Plans suggest that churchyard no. 2 was laid out for about 800 burials. Today, there are 320 monuments, and although it is clear from early postcards that some monuments have been lost, their number was not great. Probably about half the people buried around the 1848 church had tombstones of some kind - a much higher proportion than in the older churchyard. Most of the empty spaces are to be found to the north of the church, in the area which was traditionally reserved for outsiders and the poor. The south side, by contrast, was allocated a larger size of grave-plot, although the take-up of these spaces was slow and most of the graves here belong to the end of the nineteenth century. Vaults were only allowed at the east side, where a few traditional table tombs are allocated to particular families. The graves all follow the orientation of the church, a few degrees north of east, and they are laid out in straight lines, in contrast to the traditional huddle of churchyard no. 1, where people fitted in as best as they could, with the rich nearer to the sacred fabric and the poor further away. But for all its intended orderliness, no. 2 was not laid out like a modern cemetery, where burial succeeds burial in neat rows. As a rule, the earliest graves are on the east (including Amelia Harvey, E016, who died just three months after the ground was consecrated). Then come those on the west and north, and finally those on the south, but there is no fixed progression. Some families had evidently booked a space in advance, and the ground continued to be used for many years after no. 3 was opened in 1902. A few modern graves are to be found amongst the old ones, including the monument to John Dent (E005a), the local historian.
Fashions in burial changed over the lifetime of churchyard no. 2. In the 1860s families were still commissioning tall headstones with the epitaphs chiselled in cursive or capital letters. The cult of all things medieval persuaded some stonemasons to use Gothic lettering - not the most legible of scripts, especially when weathered - and to vary the classical outline of the headstone by ending it in crosses of various designs. By the end of the century there was much more relief carving, some of it spiritual in design, some purely decorative. This period also saw the rise of the monumental cross, so that instead of lying between an inscribed headstone and footstone, the grave was demarcated by a stone kerb with a cross raised at one end on a plinth large enough to carry the monumental inscription in leaden letters. These crosses were fastened onto their stands with mortar, not dowels, and they have been the bane of churchwardens ever since, for when the mortar perishes the massive cross is liable to topple over. Most of these monuments have therefore been laid flat, making the churchyard a safer place if not so interesting to the local historian. Another irreparable loss has come from the Victorian fondness for speculating in new building materials. Since the first use of gravestones in Surrey, it had been customary to carve them out of limestone, which although it weathers slowly will usually remain legible in the slanting light of noon. But from the 1870s there was a vogue for sandstones from the Midlands. These take a narrower, smarter line of script but the smooth surface of the stone will eventually flake off, taking all the writing with it.
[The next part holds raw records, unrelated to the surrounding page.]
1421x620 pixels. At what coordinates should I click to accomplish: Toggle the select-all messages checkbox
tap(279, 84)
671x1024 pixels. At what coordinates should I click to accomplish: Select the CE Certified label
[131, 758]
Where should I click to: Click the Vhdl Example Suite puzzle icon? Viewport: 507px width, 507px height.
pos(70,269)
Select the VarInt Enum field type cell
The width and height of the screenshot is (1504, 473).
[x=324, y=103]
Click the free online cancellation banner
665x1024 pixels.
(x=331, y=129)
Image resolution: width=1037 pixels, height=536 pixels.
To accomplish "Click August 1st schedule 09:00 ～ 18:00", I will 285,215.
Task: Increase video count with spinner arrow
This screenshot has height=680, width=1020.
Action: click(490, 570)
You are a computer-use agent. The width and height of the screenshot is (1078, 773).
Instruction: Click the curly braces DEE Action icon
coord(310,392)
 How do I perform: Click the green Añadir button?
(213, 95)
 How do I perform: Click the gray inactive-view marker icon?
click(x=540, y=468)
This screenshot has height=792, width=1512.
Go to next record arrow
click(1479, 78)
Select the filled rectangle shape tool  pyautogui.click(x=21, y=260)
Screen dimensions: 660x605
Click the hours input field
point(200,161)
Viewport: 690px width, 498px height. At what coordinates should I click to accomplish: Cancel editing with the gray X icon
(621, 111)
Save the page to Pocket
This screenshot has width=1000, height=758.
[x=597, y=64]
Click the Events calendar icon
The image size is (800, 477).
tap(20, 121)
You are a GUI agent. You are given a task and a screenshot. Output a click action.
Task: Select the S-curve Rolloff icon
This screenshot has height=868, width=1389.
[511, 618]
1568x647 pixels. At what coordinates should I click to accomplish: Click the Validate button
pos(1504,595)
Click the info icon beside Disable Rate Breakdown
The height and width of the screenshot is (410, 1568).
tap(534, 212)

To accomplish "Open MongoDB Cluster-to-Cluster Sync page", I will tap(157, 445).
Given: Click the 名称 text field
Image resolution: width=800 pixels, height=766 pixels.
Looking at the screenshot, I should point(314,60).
We are lucky to have a record of the churchyard made in 1973 by a team of volunteers, comprising Mabel Dexter and other members of the Nonsuch Antiquarian Society (now the Epsom & Ewell History & Archaeology Society). It was the NAS who divided the monument into north, south, east and west for recording purposes, and this arrangement has been kept in the numbering although it was not part of the original plan. The recorders' notes were later passed on to Bourne Hall Museum where they were typed up. In the summer of 2013 a photographic record of the churchyard was made, to show the shape and style of all monuments before any further deterioration took place. The original records made forty years earlier were checked and collated against the monuments by Louise Aitken, and the resulting transcript is, we hope, as accurate a record as possible.